Para ajustar o bolso às necessidades, vale tudo: substituir produtos e marcas é uma boa opção. “Se a batata está cara em uma semana, compro mandioca”, conta Ana. Assim como o governo, que decidiu cortar gastos de custeio como passagens, hospedagens, aluguéis, Ana deixou de lado os passeios mais longos com a família há algum tempo. “O que ganhamos só dá para a comida e as contas”, lamenta.
“Faço sempre um esforço para cortar o que posso, porque prefiro poupar a gastar com supérfluos”. Para ela, o governo deveria agir da mesma forma. A conclusão intuitiva de Ana sobre as consequências das decisões equivocadas do governo sobre quem ganha menos é explicada pelo professor de economia João Luiz Mascolo, do Insper. “O aumento de preços pesa mais para as famílias de menor renda. Algumas classes sentem mais que outras, como as que consomem majoritariamente alimentos e serviços”, esclarece.
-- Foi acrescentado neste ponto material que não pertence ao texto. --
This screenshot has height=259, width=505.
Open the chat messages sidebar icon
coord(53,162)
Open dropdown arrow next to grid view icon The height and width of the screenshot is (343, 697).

PERDAS Deixar de comprar, contratar, viajar não tem adiantado muito para garantir que o dinheiro chegue ao fim do mês ou sobre para poupar. Isso porque, com a inflação em alta, o poder de compra das pessoas mingua. De acordo com estudo do professor Rubens Penha Cysne, da Escola Brasileira de Economia e Finanças, da Fundação Getulio Vargas (FGV), as perdas monetárias causadas pela inflação em 2014 somaram R$ 22 bilhões, ou seja 0,4% do Produto Interno Bruto (PIB). Ou seja, se o salário foi para conta-corrente, sem qualquer tipo de remuneração, o que você fazia com ele no início do ano não fará no fim, pois a inflação terá corroído o valor. Cysne acredita que, neste ano, a perda chegue a 0,5% do PIB, R$ 27,5 bilhões.
A professora Graça Meira, de 64, sente na pele essa perda do poder de compra. Ela exemplifica: mesmo tendo eliminado gastos que tinha com o balé da filha, de R$ 175 por mês, e com transporte escolar, de R$ 410, o aumento de outros serviços e necessidades elimina a possibilidade de poupança. Além disso, Graça precisou deixar de lado o gasto com plano de saúde. Desde 2008, ela depende exclusivamente do Sistema Único de Saúde (SUS) para atendimento médico. “É chato, porque demoro muito para ser atendida. E a gente vai ficando mais velha e precisando mais”, conta. (Com Alessandra Azevedo)
Pessimismo no ar
Os brasileiros estão sentindo os efeitos da carestia. De acordo com a pesquisa Expectativa de Inflação dos Consumidores, do Instituto Brasileiro de Economia da Fundaçao Getulio Vargas (Ibre/FGV), apenas 7,3% das pessoas acreditam que a inflação vai ficar abaixo de 6,5% nos próximos 12 meses. Pessimistas em relação ao poder de compra e assustadas com o desaquecimento do mercado de trabalho, as pessoas passaram a reduzir o padrão de vida e a apertar o orçamento para fugir do endividamento. Para esticar o salário até o fim do mês, muitas vezes é preciso fazer sacrifícios. A funcionária pública Walquíria Lanna, de 51 anos, começou os cortes pelo lazer. Os almoços de domingo migraram dos restaurantes para dentro de casa. Em vez de encontrar os amigos em bares, os happy hours agora são programas domésticos. “Cada um compra a cerveja e leva para a casa de alguém. Fica bem mais barato que sair”, garante.